ACTIVITY:
Exactly the lines from the one containing "Where should I click to: Click the Canva" through the end of the data, and nothing more, should be retyped; pictures stay out.

EXERCISE MATERIAL:
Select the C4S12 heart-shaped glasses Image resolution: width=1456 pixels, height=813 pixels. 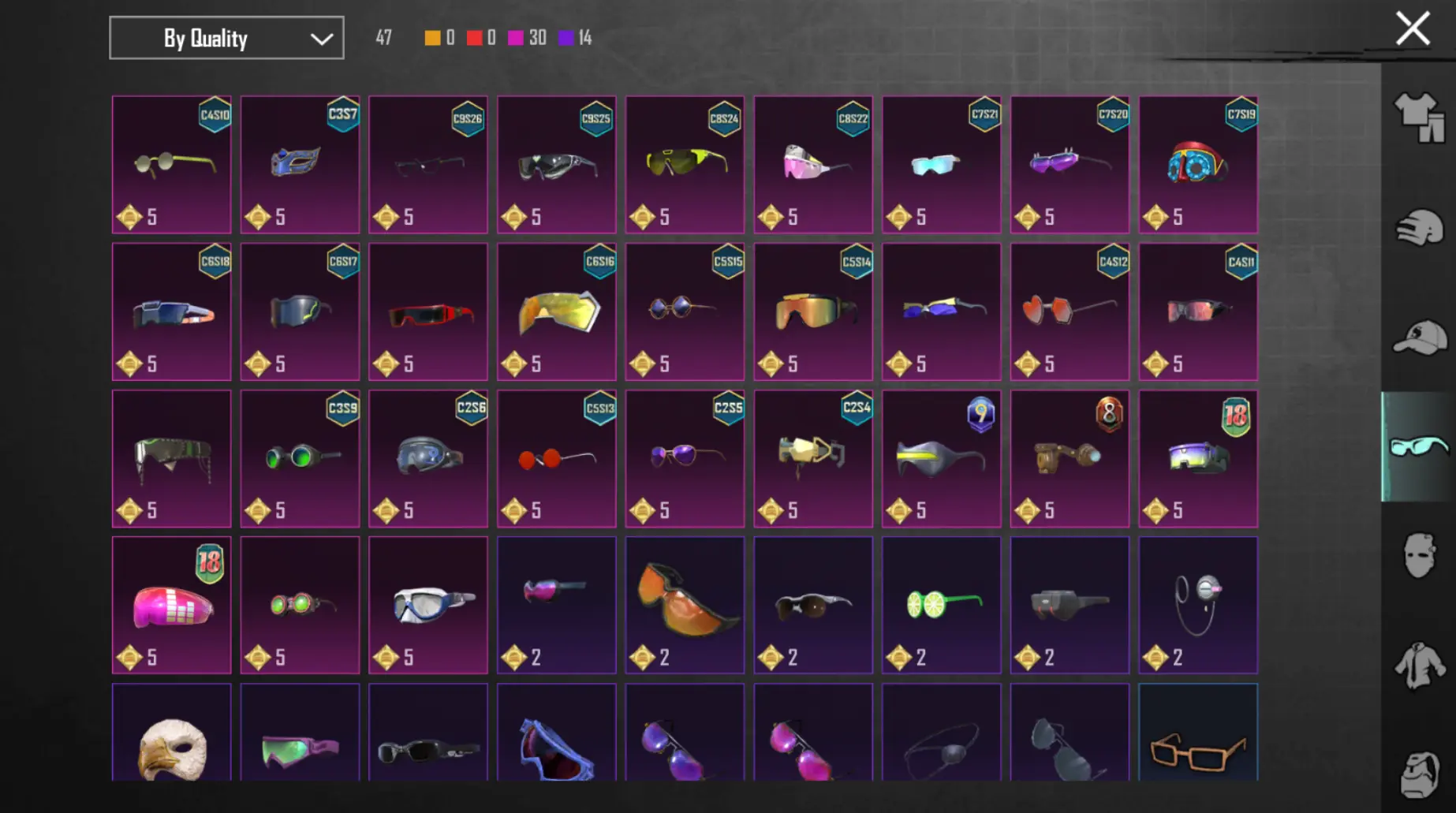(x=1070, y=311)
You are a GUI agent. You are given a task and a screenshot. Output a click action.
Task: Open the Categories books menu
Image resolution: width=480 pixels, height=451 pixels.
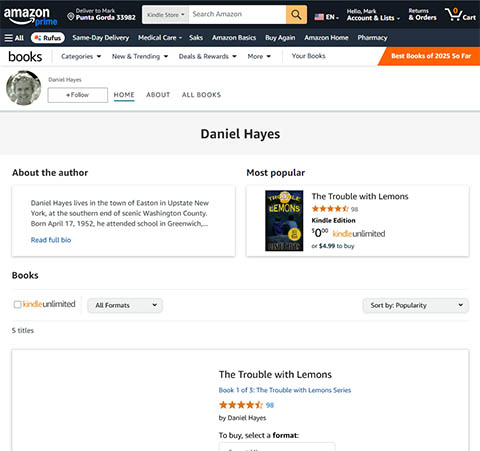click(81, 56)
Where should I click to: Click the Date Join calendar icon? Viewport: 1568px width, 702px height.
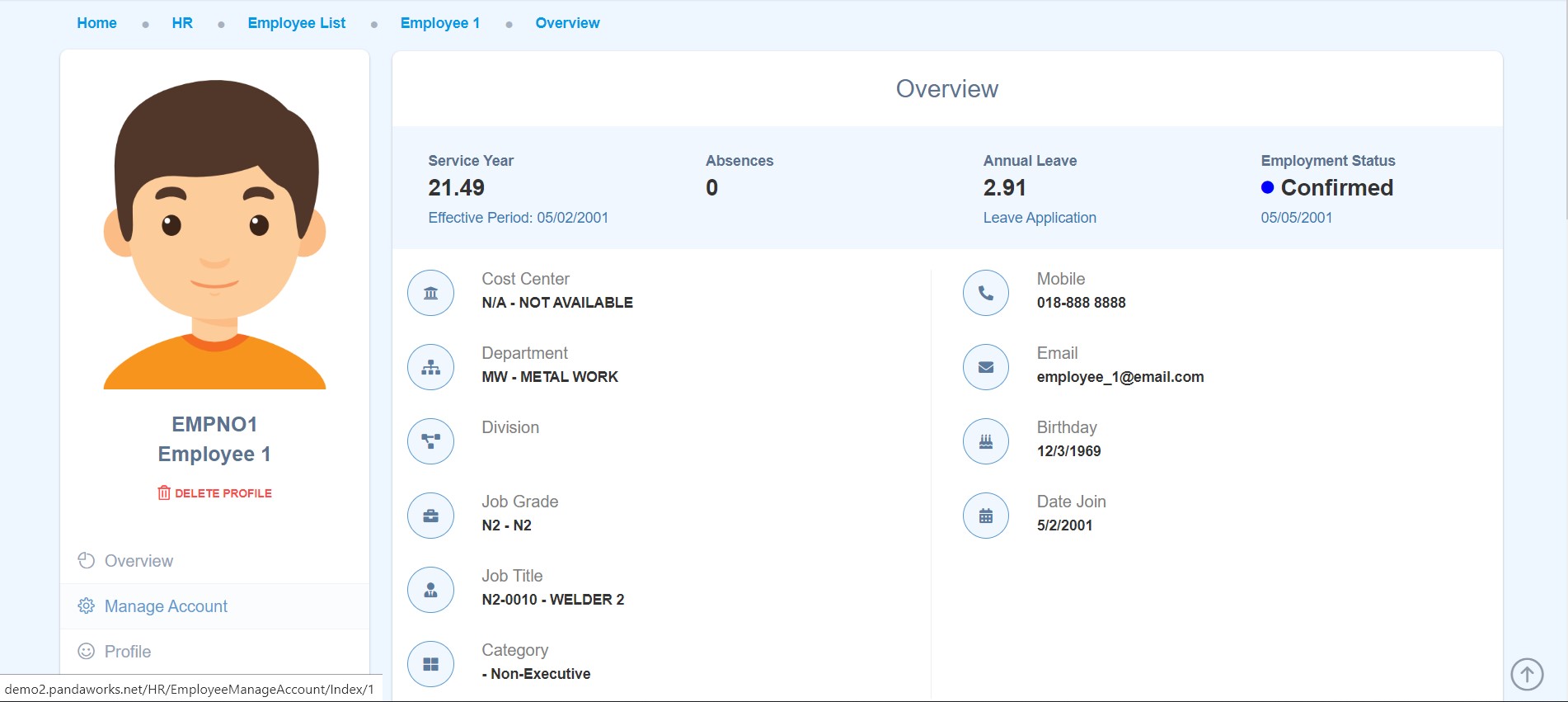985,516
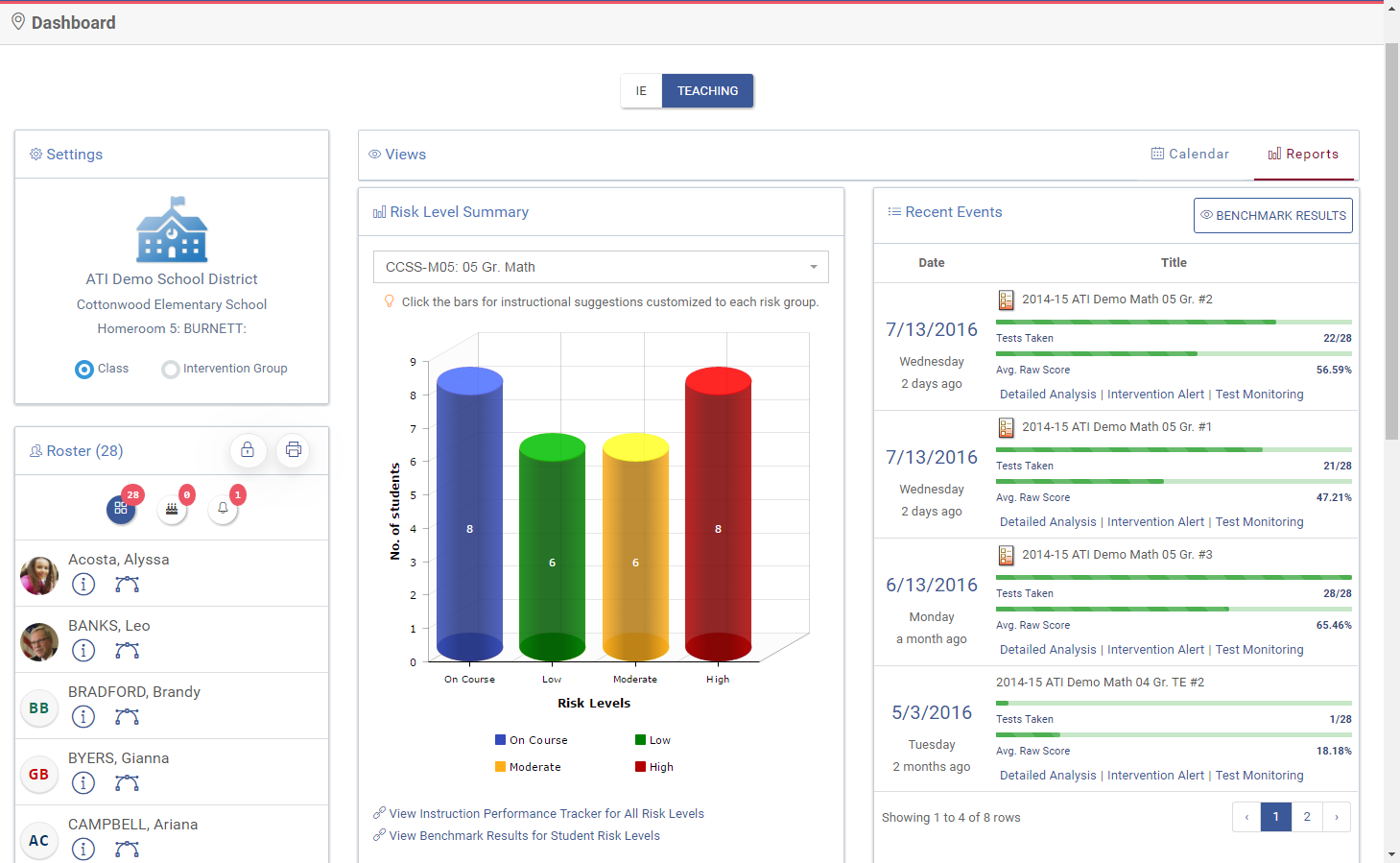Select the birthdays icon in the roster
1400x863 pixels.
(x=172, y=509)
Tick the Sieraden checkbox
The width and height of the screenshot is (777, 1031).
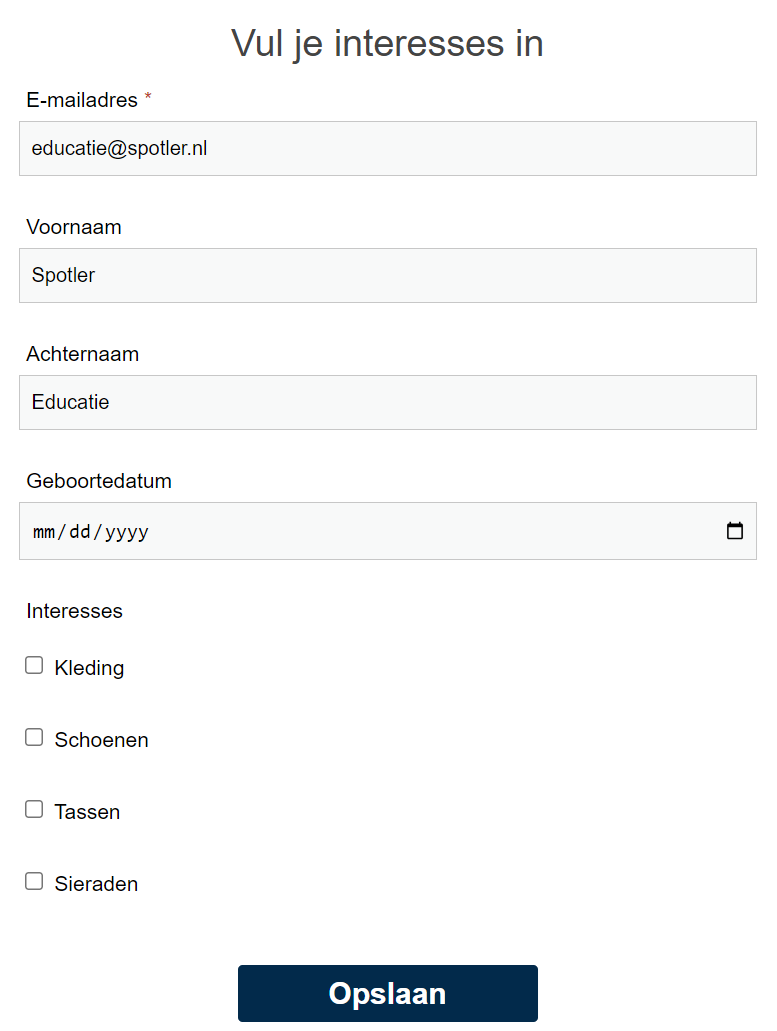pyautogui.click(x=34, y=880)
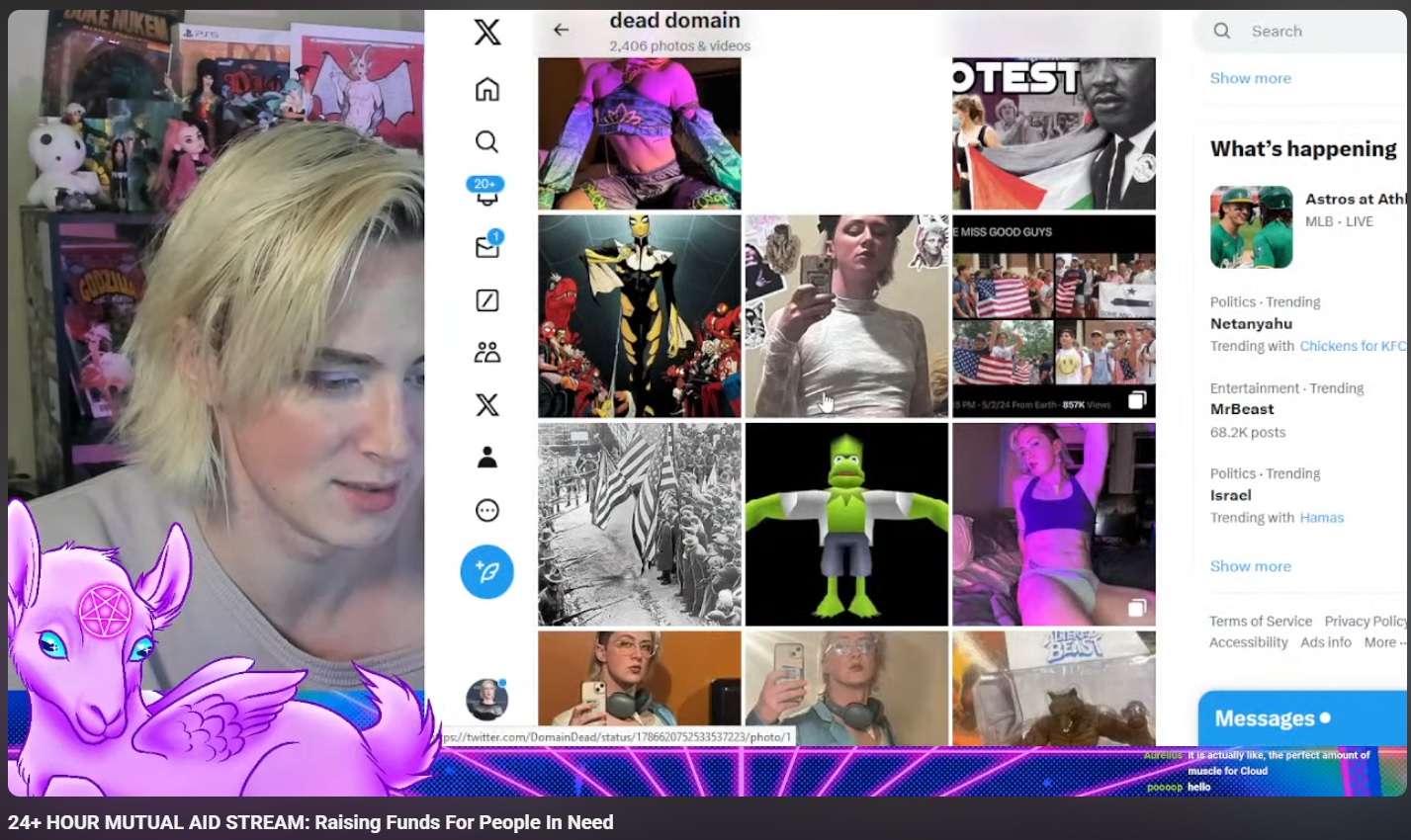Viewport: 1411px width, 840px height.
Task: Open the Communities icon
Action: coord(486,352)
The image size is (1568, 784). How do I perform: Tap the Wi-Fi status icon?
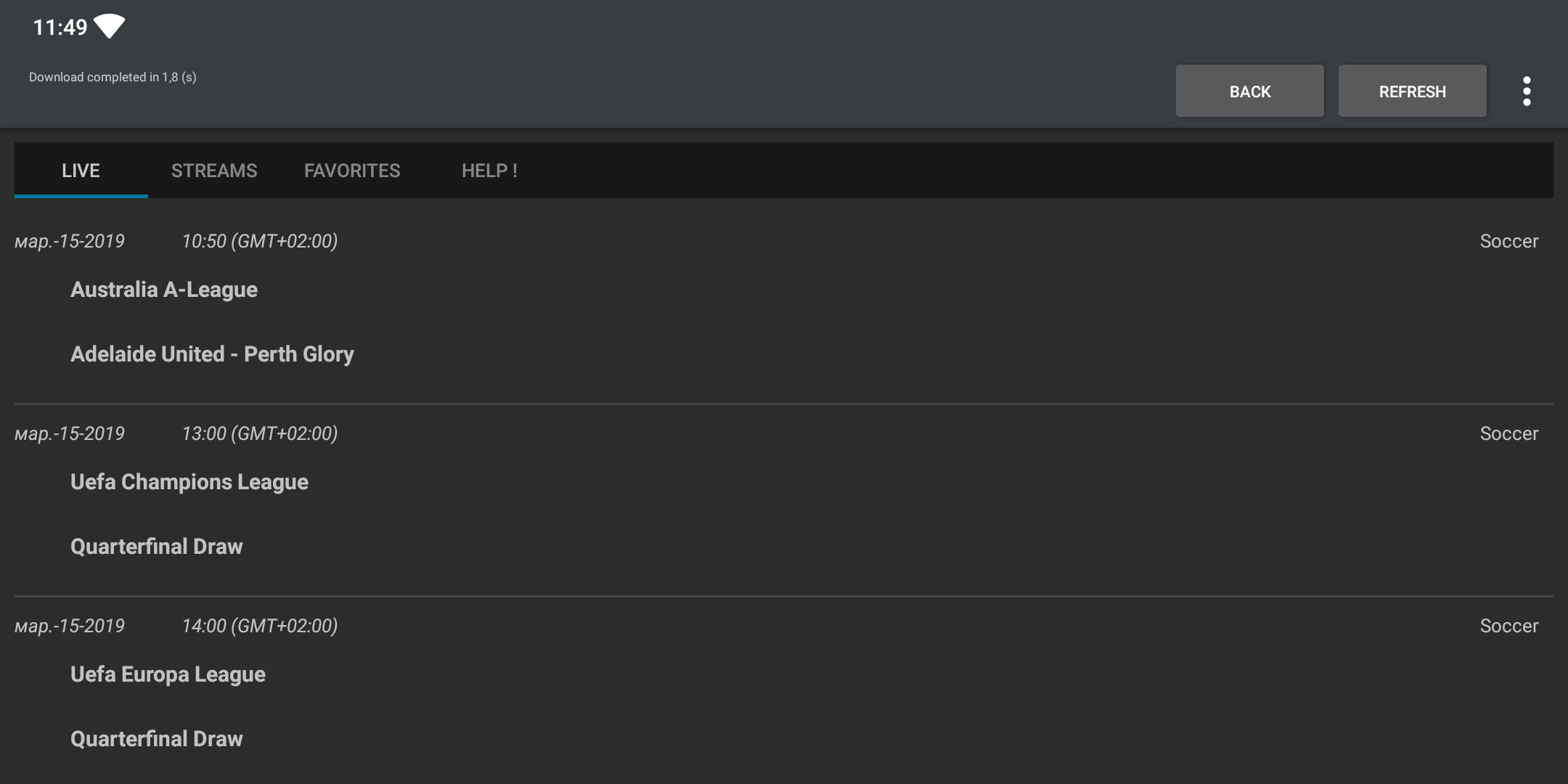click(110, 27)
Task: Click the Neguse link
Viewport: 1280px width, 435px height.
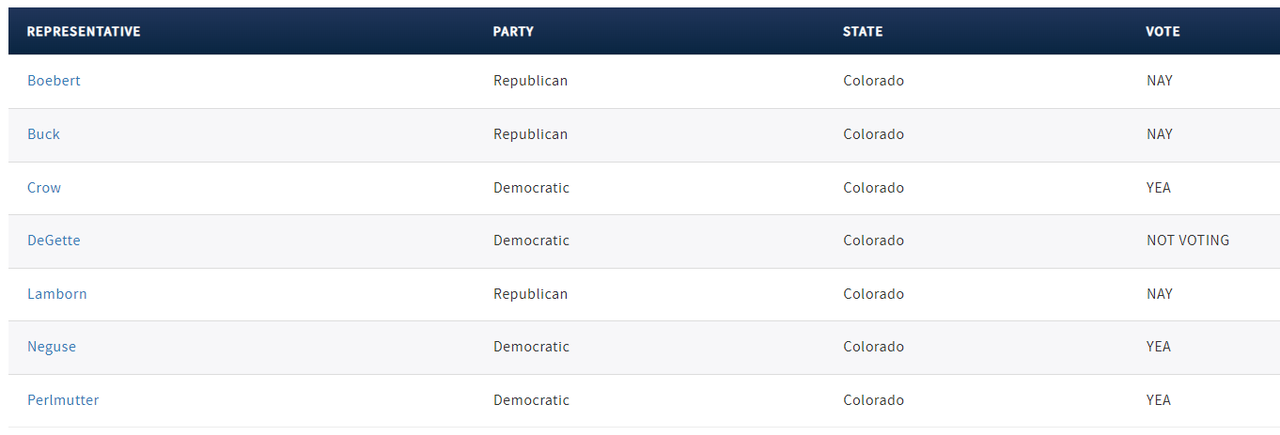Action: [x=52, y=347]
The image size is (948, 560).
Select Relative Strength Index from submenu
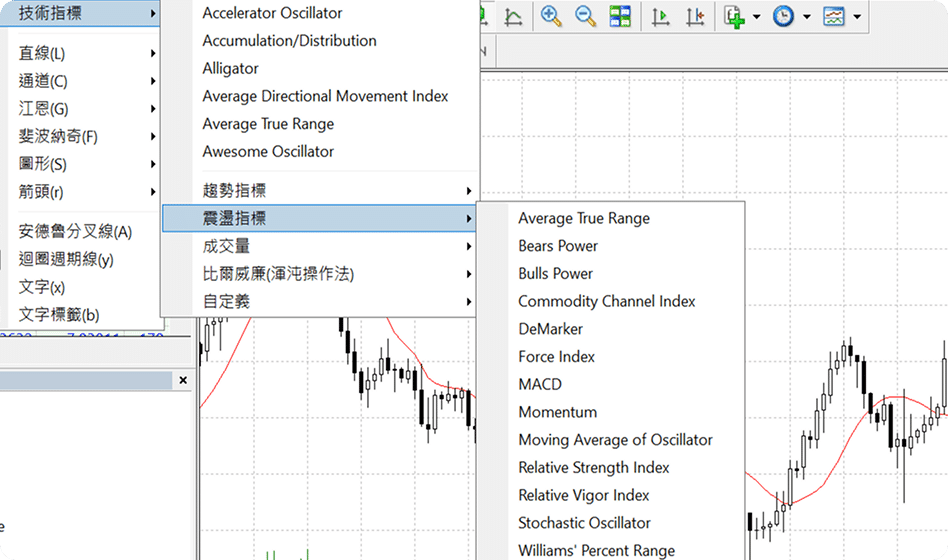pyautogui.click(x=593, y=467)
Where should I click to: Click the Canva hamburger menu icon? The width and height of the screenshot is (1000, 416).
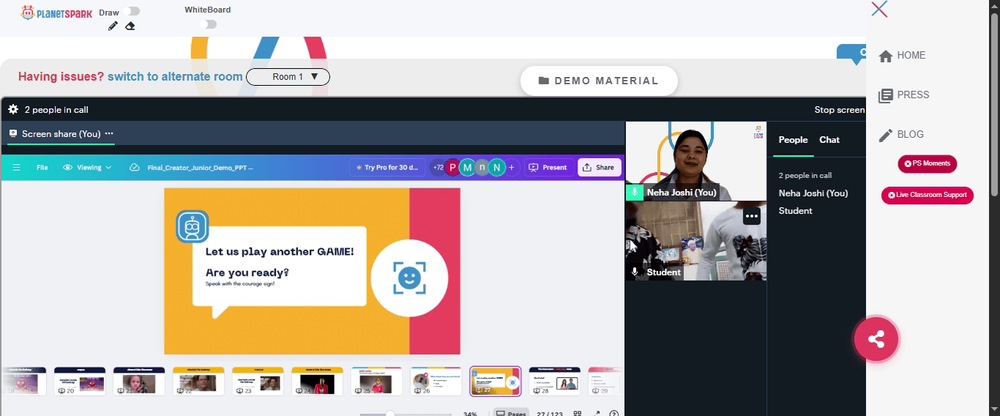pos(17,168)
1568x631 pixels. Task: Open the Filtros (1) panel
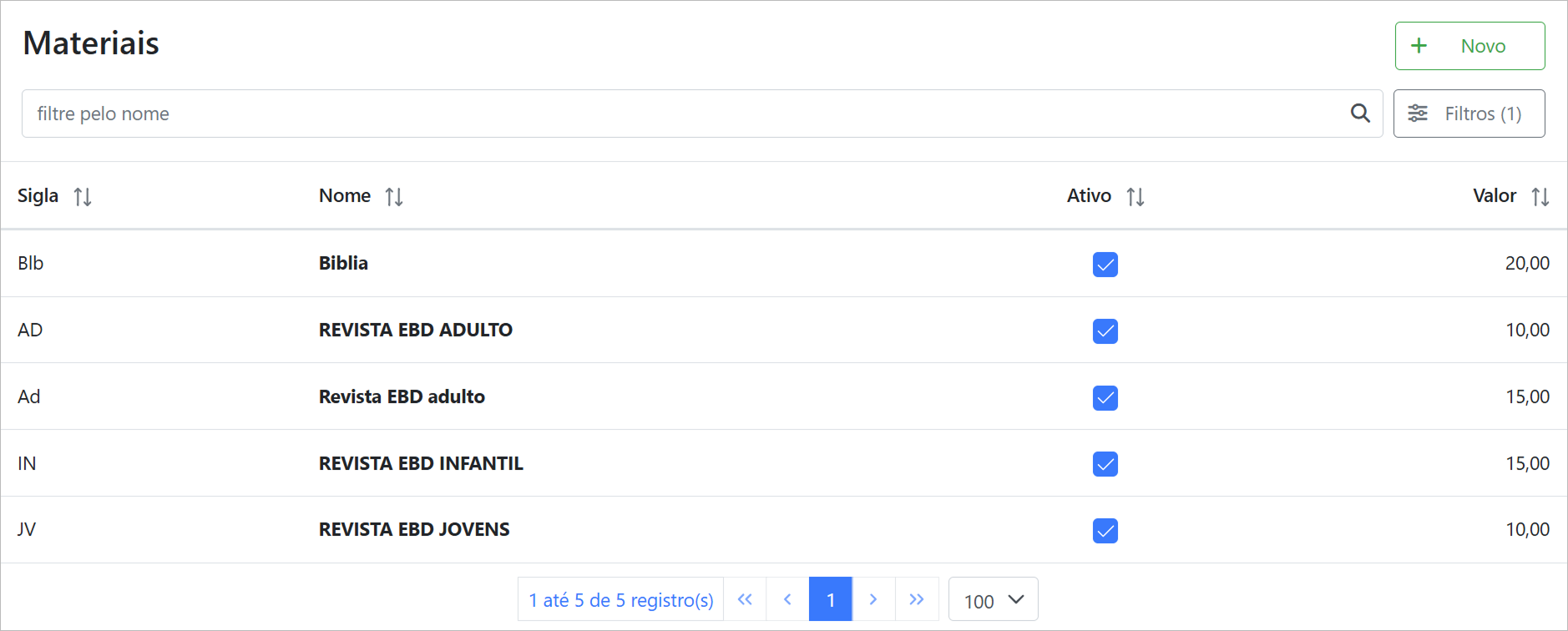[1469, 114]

TASK SOLUTION:
Where should I click to: Click the Canva hamburger menu icon? The width and height of the screenshot is (1000, 416).
pos(17,168)
1568x631 pixels. Task: Open the Filtros (1) panel
[1469, 114]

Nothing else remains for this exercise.